Thanksgiving. My heart is full, the kind of fullness that verges on discomfort. I reread my 2007 and 2008 posts about what I was thankful for, and it all still feels right today. Also in my mind right now, adding to the fullness of my heart, is the memory of seven years ago, of my father-in-law’s heart transplant. I am reminded, again, of all the days and hours that I am not grateful enough, for this good fortune and for a host of others.
I read Anne Lamott’s Plan B: Further Thoughts on Faith on the plane ride down to Florida. (Aside: one thing I am very grateful for is having a seven-year-old who can be utterly entranced with a combination of Jet Blue cartoons and Magic Treehouse books for a 3 hour flight, allowing me to read undisturbed). I think I underlined something on every single page – there’s no question that Anne Lamott is my favorite writer. But one passage really stuck with me, and that seemed to speak to me where I am right now, in this season full of both thanksgiving and lengthening shadows.

__Given material__.
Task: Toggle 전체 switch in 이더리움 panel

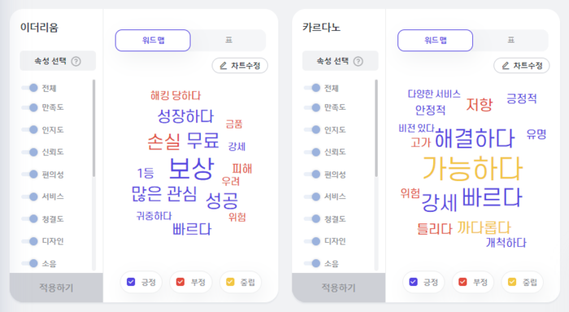Action: pos(30,88)
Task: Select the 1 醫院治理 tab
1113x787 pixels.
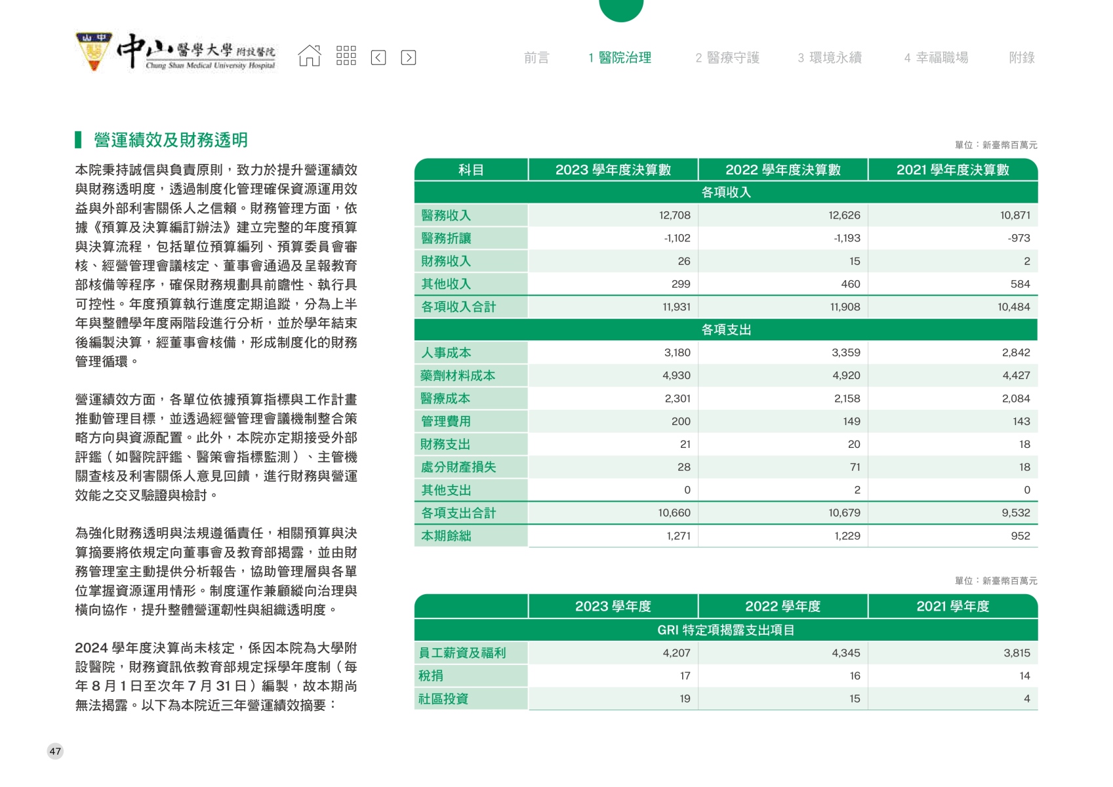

__Directions for this task__. In the Thanksgiving post, what book did the writer read on the plane ride down to Florida?

__Response to this task__. Anne Lamott's Plan B: Further Thoughts on Faith.